2. Construction and validation of circular MaSp1 RNA
Transferring 0.5 μl of pMaSp1 into competent cells of Escherichia coli BL21 (DE 3) at ampicillin concentration of 1Screening on a solid LB culture medium with the concentration of 00 mug/mL to obtain an escherichia coli BL21 (DE 3) positive transformant (a recombinant cell transferred into pMaSp 1), transferring the escherichia coli BL21 (DE 3) positive transformant into a liquid LB culture medium with the concentration of 100 mug/mL of ampicillin, and culturing at 37 ℃ until OD 600nm 1mM isopropyl-beta-D-thiogalactoside (IPTG) was used to induce for 12h, 1mL of bacterial solution was taken, 12000rmp was centrifuged for 2min, the supernatant was discarded, and the total RNA of E.coli BL21 (DE 3) positive transformants was extracted according to the method described in the specification using RNAprep Pure culture cell/bacterial total RNA extraction kit.

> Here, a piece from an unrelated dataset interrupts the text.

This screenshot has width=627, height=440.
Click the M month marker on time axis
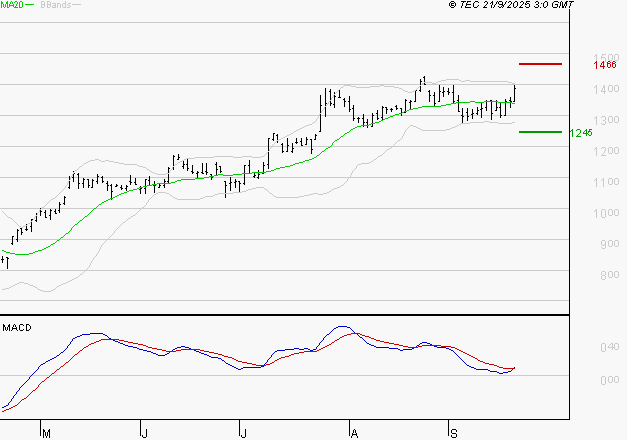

Total RNA was reverse transcribed into cDNA using a Rever Tra Ace qPCRRT kit cDNA synthesis kit according to the protocol described.
PCR reactions were performed on cDNA using primer pairs Testify cirMaSp1-F and Testify cirMaSp1-R to verify whether the MaSp1 RNA was circular.
Testify cirMaSp1-F:5’-CAGGACAGGGAGGATATGGA-3’;
Testify cirMaSp1-R:5’-CTCCTCCCATGGCTGC-3’。
The DNA polymerase used was verified to be 2xEs Taq MasterMix (containing dye). The samples after the PCR reaction were run and the electrophoresis pattern was shown in FIG. 4. The bands with a molecular weight of 100bp were sent for sequencing and the results of sanger sequencing of the MaSp1 RNA splice junction (Splicejunction) are shown in FIG. 5. Sequencing results indicated that the 5 'splice site was ligated to the 3' splice site, indicating that the MaSp1 RNA had been circularized.
3. Preparation of MaSp1 tandem repeat proteins
Inoculating the positive transformant of Escherichia coli BL21 (DE 3) with the circular MaSp1 RNA verified in step 2 into liquid LB medium with ampicillin concentration of 100 μg/mL, and culturing at 37deg.C to OD 600 The induction was continued for 6h at 37℃with 1mM IPTG (labeled MaSp1 cirmRNA 6h in FIG. 6); replacement of MaSp1 RNA-primed BL21 strain with the empty vector BL21 strain served as control (labeled empty vector 6h in FIG. 6). After induction, a protein gel sample is prepared, the result of a gel detection experiment is shown in fig. 6, and three more protein gel strips are obtained after the treatment of escherichia coli BL21 (DE 3) positive transformant with MaSp1 RNA being looped compared with a control. Dividing three stripsThe mass spectrum was then isolated and the result is shown in FIG. 8, wherein the molecular weight of the band was greater than 118kD, which is spider silk protein.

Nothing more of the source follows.